© Wang Qingsong, Follow Him, 2010
"afoguem professores e autores e teóricos e simpatizantes de
gramática, antes que não reste um único ser humano a conseguir
entender-se nesta língua que eu aprendi na rua e nos livros (mas não nos
livros de gramática)
segue-se um texto de teolinda
gersão, a partir dos problemas enfrentados pelos seus netos, em nome dos
quais ela escreve." Rui Catalão
«Vou chumbar a Língua
Portuguesa, quase toda a turma vai chumbar, mas a gente está tão farta
que já nem se importa. As aulas de português são um massacre. A
professora? Coitada, até é simpática, o que a mandam ensinar é que não
se aguenta. Por exemplo, isto: no ano passado, quando se dizia “ele está
em casa”, ”em casa” era o complemento circunstancial de lugar. Agora é o
predicativo do sujeito.”O Quim está na retrete” : “na retrete” é o
predicativo do sujeito, tal e qual como se disséssemos “ela é bonita”.
Bonita é uma característica dela, mas “na retrete” é característica
dele? Meu Deus, a setôra também acha que não, mas passou a predicativo
do sujeito, e agora o Quim que se dane, com a retrete colada ao rabo.
No
ano passado havia complementos circunstanciais de tempo, modo, lugar
etc., conforme se precisava. Mas agora desapareceram e só há o
desgraçado de um “complemento oblíquo”.
Julgávamos que era
o simplex a funcionar: Pronto, é tudo “complemento oblíquo”, já está.
Simples, não é? Mas qual, não há simplex nenhum,o que há é um
complicómetro a complicar tudo de uma ponta a outra: há por exemplo
verbos transitivos directos e indirectos, ou directos e indirectos ao
mesmo tempo, há verbos de estado e verbos de evento, e os verbos de
evento podem ser instantâneos ou prolongados, almoçar por exemplo é um
verbo de evento prolongado (um bom almoço deve ter aperitivos, vários
pratos e muitas sobremesas). E há verbos epistémicos, perceptivos,
psicológicos e outros, há o tema e o rema, e deve haver coerência e
relevância do tema com o rema; há o determinante e o modificador, o
determinante possessivo pode ocorrer no modificador apositivo e as
locuções coordenativas podem ocorrer em locuções contínuas correlativas.
Estão a ver? E isto é só o princípio. Se eu disser: algumas árvores
secaram, ”algumas” é um quantificativo existencial, e a progressão
temática de um texto pode ocorrer pela conversão do rema em tema do
enunciado seguinte e assim sucessivamente.

§ LINHAS:
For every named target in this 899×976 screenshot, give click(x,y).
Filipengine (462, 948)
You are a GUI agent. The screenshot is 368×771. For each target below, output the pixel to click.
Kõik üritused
==
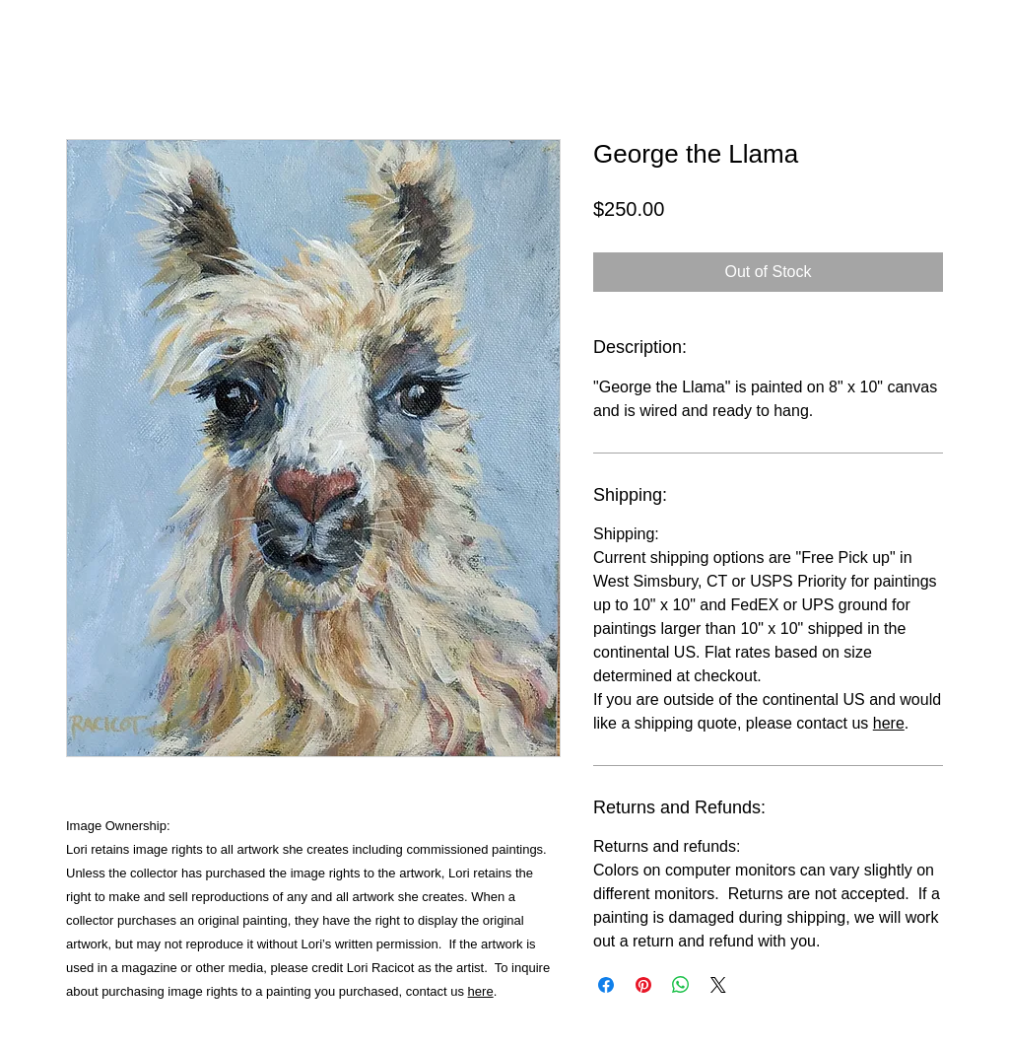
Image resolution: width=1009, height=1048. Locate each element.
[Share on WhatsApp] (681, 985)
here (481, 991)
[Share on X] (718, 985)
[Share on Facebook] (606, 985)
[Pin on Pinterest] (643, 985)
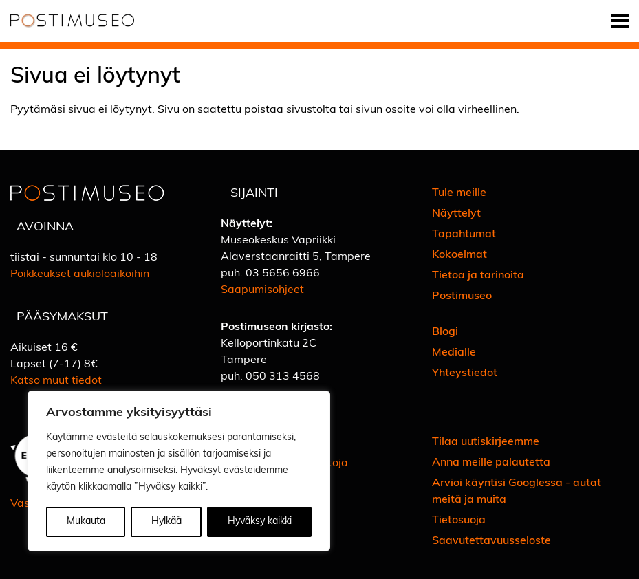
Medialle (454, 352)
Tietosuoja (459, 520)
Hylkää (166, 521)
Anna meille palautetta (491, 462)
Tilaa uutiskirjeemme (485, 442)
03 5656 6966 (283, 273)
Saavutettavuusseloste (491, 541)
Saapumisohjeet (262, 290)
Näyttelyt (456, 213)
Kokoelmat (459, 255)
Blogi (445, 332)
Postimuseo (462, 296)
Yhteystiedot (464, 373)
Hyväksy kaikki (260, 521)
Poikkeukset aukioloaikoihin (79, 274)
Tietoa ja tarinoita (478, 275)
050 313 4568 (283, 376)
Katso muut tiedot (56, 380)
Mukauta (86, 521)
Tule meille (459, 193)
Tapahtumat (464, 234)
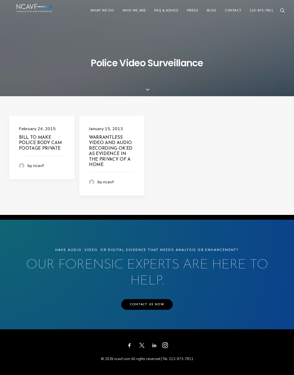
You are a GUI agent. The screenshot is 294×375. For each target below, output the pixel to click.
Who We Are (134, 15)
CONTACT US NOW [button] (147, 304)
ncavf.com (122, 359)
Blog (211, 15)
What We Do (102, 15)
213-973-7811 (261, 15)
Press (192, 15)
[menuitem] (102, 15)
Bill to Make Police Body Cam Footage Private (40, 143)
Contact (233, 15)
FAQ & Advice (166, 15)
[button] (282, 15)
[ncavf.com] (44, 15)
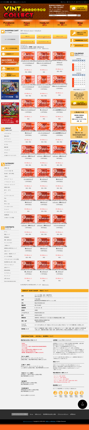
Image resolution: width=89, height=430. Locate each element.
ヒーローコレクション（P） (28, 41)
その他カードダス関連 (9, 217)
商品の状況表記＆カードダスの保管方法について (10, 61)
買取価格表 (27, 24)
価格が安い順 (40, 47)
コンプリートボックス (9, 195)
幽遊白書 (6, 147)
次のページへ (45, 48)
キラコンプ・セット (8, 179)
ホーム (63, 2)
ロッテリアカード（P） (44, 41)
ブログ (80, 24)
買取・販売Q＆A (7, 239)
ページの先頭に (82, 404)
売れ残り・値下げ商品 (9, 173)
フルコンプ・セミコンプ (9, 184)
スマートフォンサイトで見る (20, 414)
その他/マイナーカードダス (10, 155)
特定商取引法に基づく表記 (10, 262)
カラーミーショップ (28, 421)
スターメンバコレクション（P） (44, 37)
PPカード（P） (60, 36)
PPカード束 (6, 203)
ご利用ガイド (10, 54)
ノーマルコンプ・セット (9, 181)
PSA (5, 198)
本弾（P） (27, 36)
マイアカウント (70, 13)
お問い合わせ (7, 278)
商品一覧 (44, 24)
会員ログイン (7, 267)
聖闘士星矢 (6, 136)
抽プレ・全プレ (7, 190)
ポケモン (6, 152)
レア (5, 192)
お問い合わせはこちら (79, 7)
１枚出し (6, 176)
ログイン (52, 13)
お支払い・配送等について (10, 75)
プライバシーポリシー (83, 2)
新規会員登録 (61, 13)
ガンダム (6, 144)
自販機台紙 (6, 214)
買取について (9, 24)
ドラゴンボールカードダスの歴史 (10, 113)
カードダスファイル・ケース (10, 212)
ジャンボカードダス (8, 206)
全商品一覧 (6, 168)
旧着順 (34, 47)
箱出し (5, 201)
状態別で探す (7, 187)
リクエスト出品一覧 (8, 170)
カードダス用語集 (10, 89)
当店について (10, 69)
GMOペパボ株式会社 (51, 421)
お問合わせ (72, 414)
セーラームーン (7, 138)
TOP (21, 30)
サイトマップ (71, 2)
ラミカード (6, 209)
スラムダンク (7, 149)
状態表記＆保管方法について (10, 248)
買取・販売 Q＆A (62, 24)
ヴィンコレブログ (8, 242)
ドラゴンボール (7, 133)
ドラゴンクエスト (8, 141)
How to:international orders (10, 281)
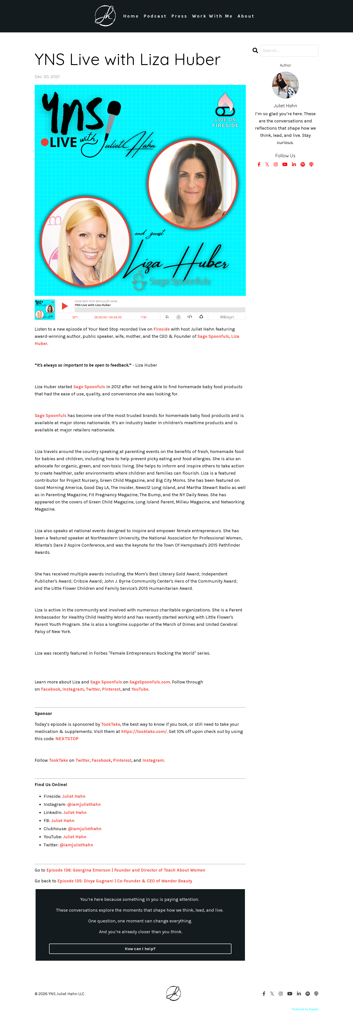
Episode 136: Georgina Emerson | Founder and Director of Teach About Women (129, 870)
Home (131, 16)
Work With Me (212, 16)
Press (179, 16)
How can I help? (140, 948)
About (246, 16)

§ TAREFA: Escreve a continuação do texto sobre as aulas de gramática, a começar logo depois da última frase.

§ EXERCÍCIO RESOLVIDO:
No ano passado se
disséssemos “O Zé não foi ao Porto”, era uma frase declarativa negativa.
Agora a predicação apresenta um elemento de polaridade, e o enunciado é
de polaridade negativa.
No ano passado, se disséssemos “A
rapariga entrou em casa. Abriu a janela”, o sujeito de “abriu a janela”
era ela, subentendido. Agora o sujeito é nulo. Porquê, se sabemos que
continua a ser ela? Que aconteceu à pobre da rapariga? Evaporou-se no
espaço?
A professora também anda aflita. Pelo vistos no ano
passado ensinou coisas erradas, mas não foi culpa dela se agora mudaram
tudo, embora a autora da gramática deste ano seja a mesma que fez a
gramática do ano passado. Mas quem faz as gramáticas pode dizer ou
desdizer o que quiser, quem chumba nos exames somos nós. É uma chatice.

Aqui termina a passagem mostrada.